• Adenovirus vector-mediated delivery of the prodrug-converting enzyme carboxypeptidase G2 in a secreted or GPI-anchored form: High-level expression of this active conditional cytotoxic enzyme at the plasma membrane.

      Cowen, Rachel L.; Williams, Judith C.; Emery, Steve; Blakey, David; Darling, John L.; Lowenstein, Pedro R.; Castro, Maria G. (nature.com, 2002)
      Carboxypeptidase G2 (CPG2) is a powerful prodrug-converting enzyme. Without a requirement for endogenous enzymes or cofactors, it can directly activate mustard alkylating prodrugs to cytotoxic species, killing both quiescent and dividing cells. This paper provides the first report of its use in the context of a clinically relevant delivery vehicle using adenovirus vectors. To strengthen the efficacy of the prodrug-activating system, the enzyme has been engineered to be secreted or glycosylphosphatidylinositol (GPI) anchored to the extracellular membrane of tumor cells, resulting in an enhanced bystander effect by facilitating diffusion of the active drug through extracellular, rather than intracellular, activation. Using the vectors, we have achieved expression of functional secreted or GPI-anchored CPG2 in a panel of tumor cell lines demonstrating no loss in efficacy as a result of GPI anchor retention. Despite variable transduction efficiencies inherent to these vectors, greater than 50% cell kill was achievable in all of the cell lines tested following only a single exposure to the prodrug ZD2767P. Even in cell lines refractive to infection with the vectors, substantial cell death was recorded, indicative of the enhanced bystander effect generated following extracellular prodrug activation. A direct evaluation of the efficacy of our system has been made against adenoviral delivery of herpes simples virus thymidine kinase plus ganciclovir (GCV), a suicide gene therapy approach already in the clinic. In a short-term human glioma culture (IN1760) resistant to the clinical chemotherapeutic drug CCNU (1-(2-chloroethyl)-3-cyclohexyl-1-nitrosourea), thymidine kinase/GCV effected no cell killing compared to 70% cell killing with our system.

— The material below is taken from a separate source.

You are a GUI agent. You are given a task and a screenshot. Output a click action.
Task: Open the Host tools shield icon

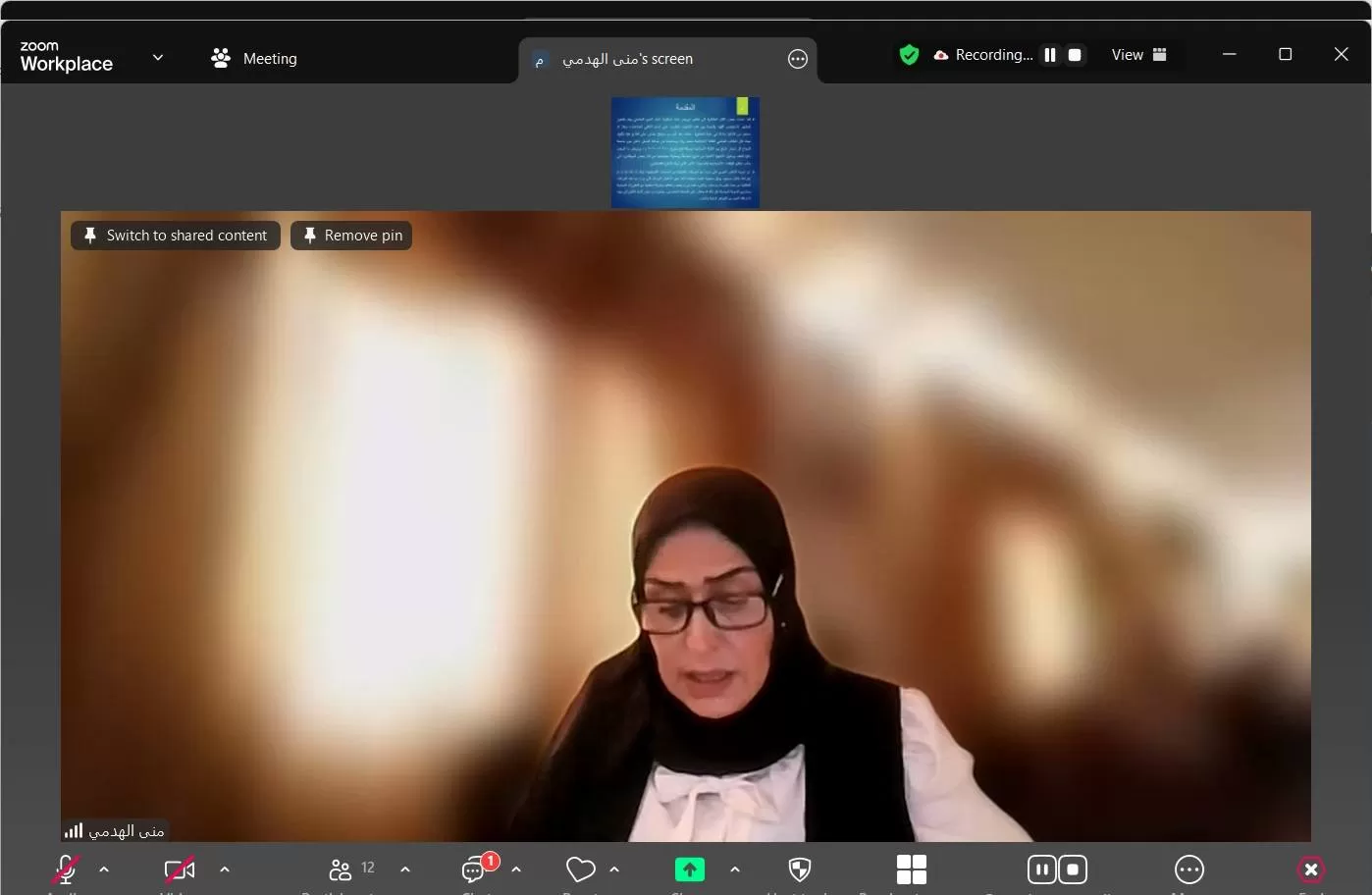tap(800, 869)
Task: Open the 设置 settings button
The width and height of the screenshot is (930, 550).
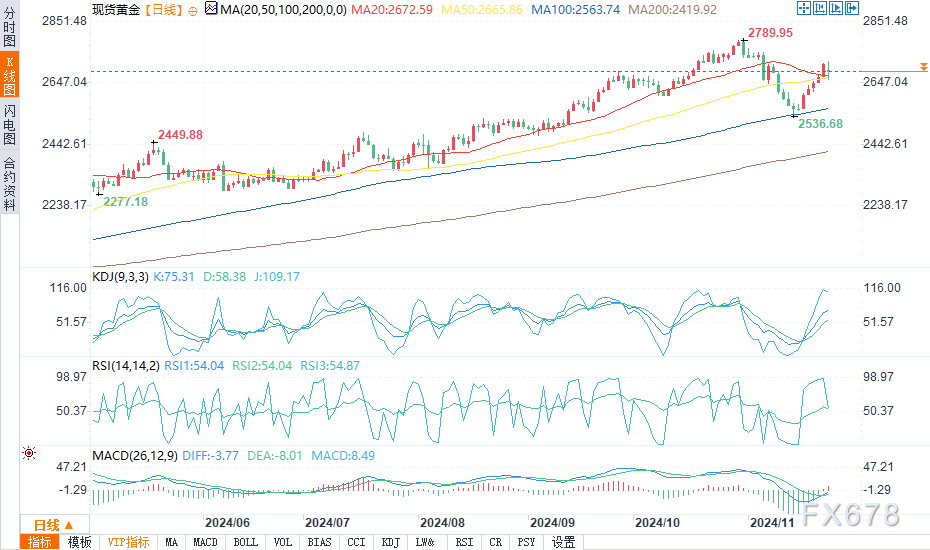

    • Adenovirus-mediated expression of HSV1-TK or Fas ligand induces cell death in primary human glioma-derived cell cultures that are resistant to the chemotherapeutic agent CCNU.

      Maleniak, Tricia C.; Darling, John L.; Lowenstein, Pedro R.; Castro, Maria G. (Nature Publishing Group, 2001)
      Due to minimal treatment success with surgery, radiotherapy, and chemotherapy, the aim of this study was to test the therapeutic potential of gene therapy for the treatment of glioblastoma multiforme (GBM). We have quantitatively analyzed two gene therapy approaches using short-term human glioma cell cultures derived from surgical biopsies (designated IN859, IN1612, IN2045, IN1760, and IN1265) and compared the results of gene therapy with the chemosensitivity of the same cells. All of the glioma cell cultures tested were susceptible to recombinant adenovirus (RAd)-mediated infection. Expression of herpes simplex virus type 1-thymidine kinase (RAd128), followed by ganciclovir treatment, induced apoptosis in all of the glioma cell cultures studied, including three that are resistant to the chemotherapeutic drug 1-(2-chloroethyl)-3-cyclohexyl-1-nitrosourea (CCNU). Expression of murine Fas ligand (RAdhCMV-mFasL) also induced cell death in four of the five cell cultures studied. One cell culture that was resistant to CCNU was also resistant to apoptosis induced by mFasL expression. These results suggest that sensitivity to chemotherapeutic agents does not necessarily correlate with the sensitivity to gene therapy treatments. RAds expressing therapeutic gene products in human glioma cell cultures are able to induce apoptosis even in some cells that are resistant to a commonly used chemotherapeutic agent. Therefore, RAd-mediated gene transfer could be a good candidate to further develop gene therapy for the treatment of GBM.